• **Your assignment**:
Below, find the line containing "Image resolution: width=463" and the line containing "197x131 pixels."; reproduce exactly those two and every line between them, omitting pictures.
-*-*-
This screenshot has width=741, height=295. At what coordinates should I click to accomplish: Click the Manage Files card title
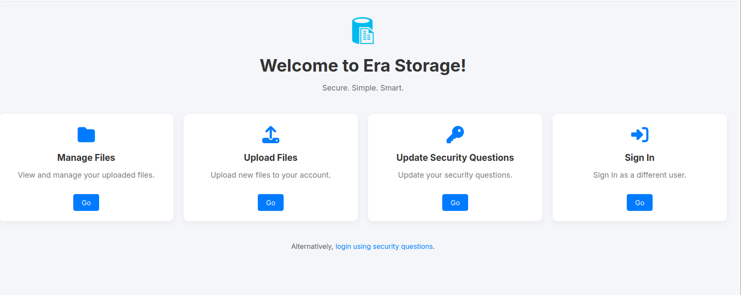click(86, 157)
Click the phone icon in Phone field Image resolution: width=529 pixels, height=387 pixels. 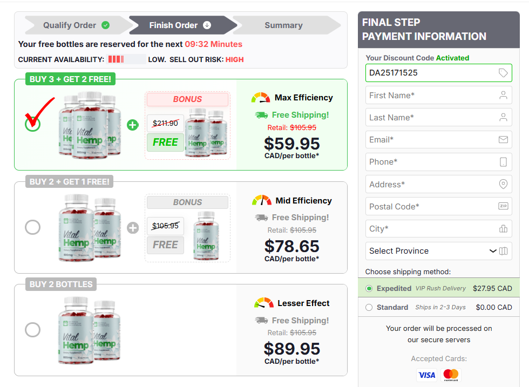[503, 162]
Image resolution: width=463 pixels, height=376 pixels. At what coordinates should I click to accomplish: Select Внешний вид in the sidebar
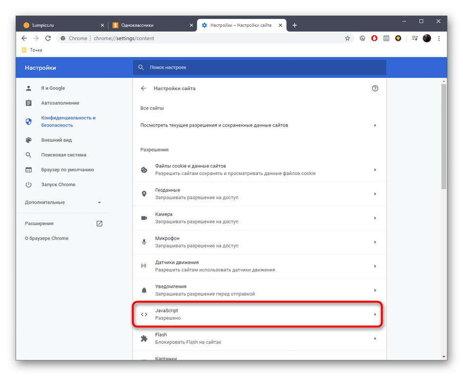point(57,140)
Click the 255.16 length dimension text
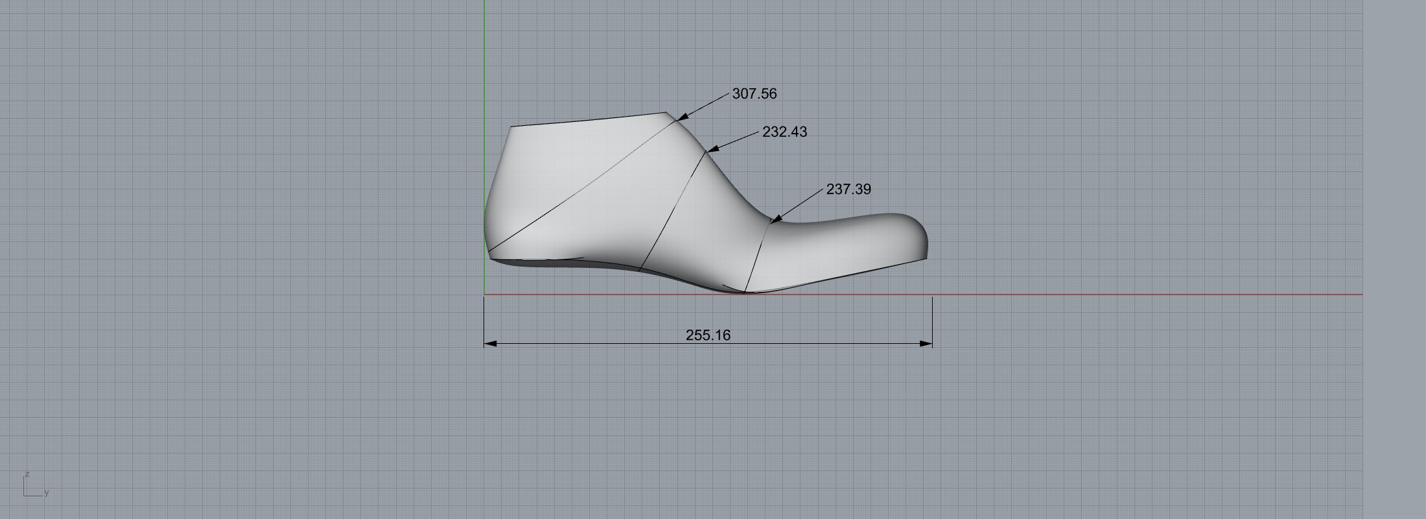1426x519 pixels. point(708,335)
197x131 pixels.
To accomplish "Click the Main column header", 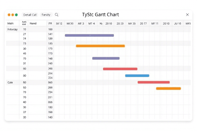I will click(x=10, y=23).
-*-*-
• **Solution**:
Image resolution: width=463 pixels, height=376 pixels. At what coordinates should I click to accomplish: Select Внешний вид in the sidebar
point(57,140)
Click the 255.16 length dimension text
1426x519 pixels. point(708,335)
197x131 pixels.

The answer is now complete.